Ekonomideki yapısal dönüşümü gerçekleştirmede en kritik faktörün eğitim reformu olduğunu belirten Özilhan, "Artık tüm üretim süreçleri mutlaka belli derecede dijital teknolojileri kullanma becerisi gerektiriyor. Bu ekipmanları kullanabilecek ve bizi ithal teknolojilere bağımlı olmaktan kurtaracak, Ar-Ge ve yenilikçilik faaliyetleri yapacak nitelikli iş gücü için eğitim anlayışının değişmesi gerekiyor." değerlendirmesinde bulundu.

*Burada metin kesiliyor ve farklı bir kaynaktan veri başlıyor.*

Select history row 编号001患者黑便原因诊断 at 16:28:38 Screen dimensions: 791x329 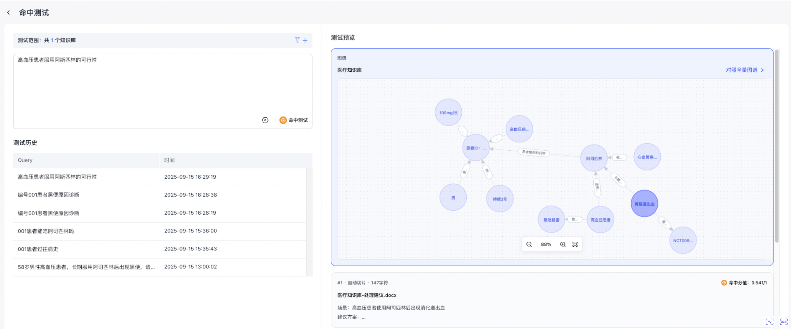tap(49, 195)
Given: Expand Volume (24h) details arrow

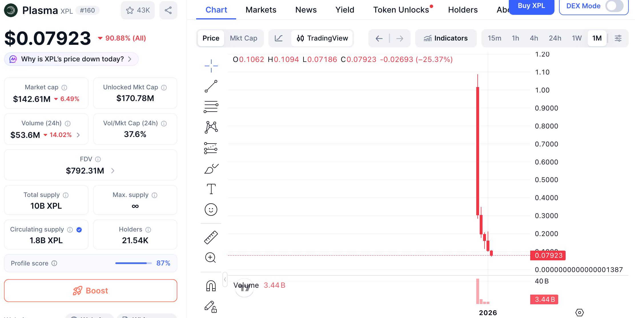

Türkiye'nin güçlü olmasının, bu bölgenin istikrarı açısından olduğu kadar Avrupa Birliği'nin (AB) geleceği açısından da önem taşıdığını ifade eden Özilhan, "AB'ye üyelik müzakerelerinde Türkiye'nin oryantalist bir bakışla haksızlığa uğraması, aslında sadece bizim değil onların da zararına oldu." dedi.
Türkiye'nin dış ilişkilerinde son dönemde görülen olumlu gelişmelerin, döviz krizinin atlatılmasında da katkı sağladığını belirten Özilhan, şunları kaydetti:
"Dış politikada oyun alanımızın genişlemesi, hiç şüphesiz uzun vadeli ekonomik çıkarlarımızla da örtüşüyor. Türkiye'nin batı dünyası ile ilişkileri geliştikçe, sadece ekonomik istikrar değil, çoğulcu demokrasi, hukuk devleti, ifade özgürlüğü ve toplumsal kalkınma hedeflerine ulaşmak da kolaylaşmaktadır."